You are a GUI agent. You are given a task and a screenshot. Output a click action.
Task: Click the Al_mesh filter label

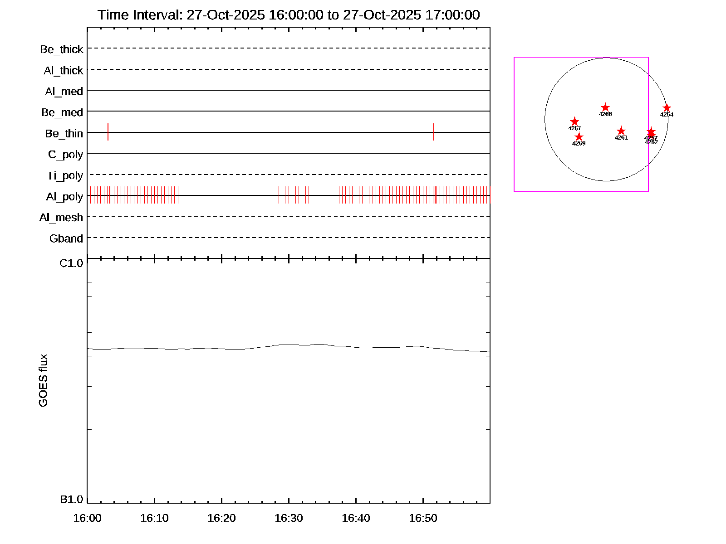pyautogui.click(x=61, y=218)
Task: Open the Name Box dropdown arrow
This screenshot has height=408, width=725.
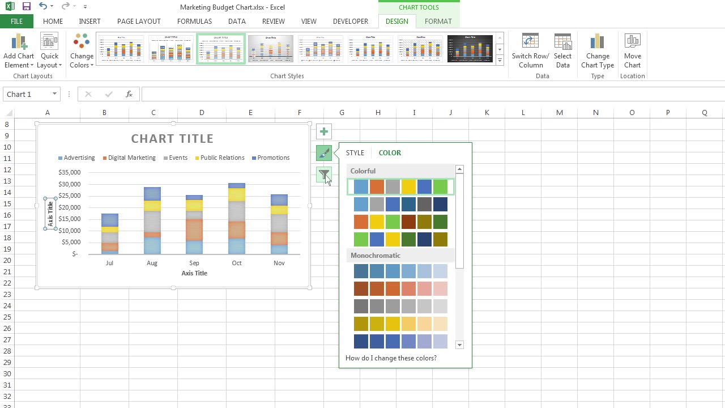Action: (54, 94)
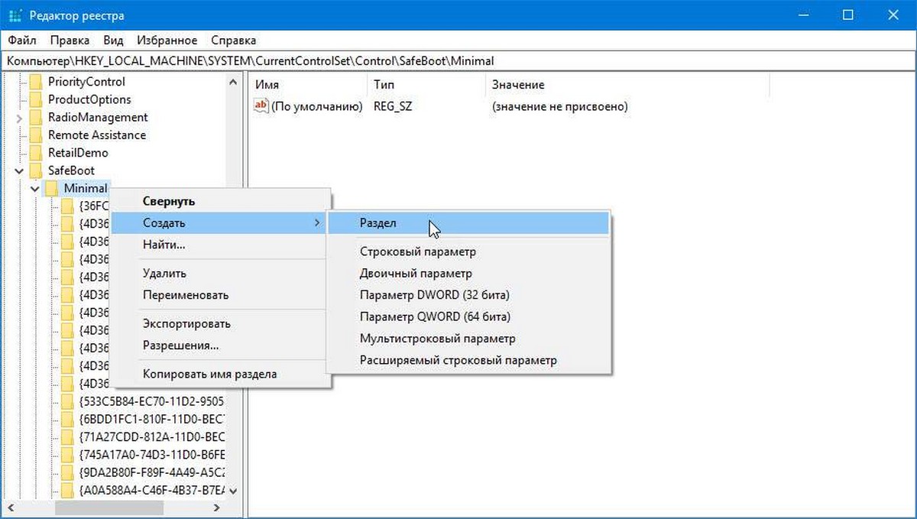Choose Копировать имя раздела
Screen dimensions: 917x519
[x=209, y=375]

----

Copy out all the records above word for word, leaving out the pictures.

You are a GUI agent. You are given a task and a screenshot. Output a click action.
Task: Click the Al_mesh filter label

pyautogui.click(x=61, y=218)
Task: Open the Name Box dropdown arrow
This screenshot has height=408, width=725.
Action: (54, 94)
Choose Копировать имя раздела
Screen dimensions: 917x519
[x=209, y=375]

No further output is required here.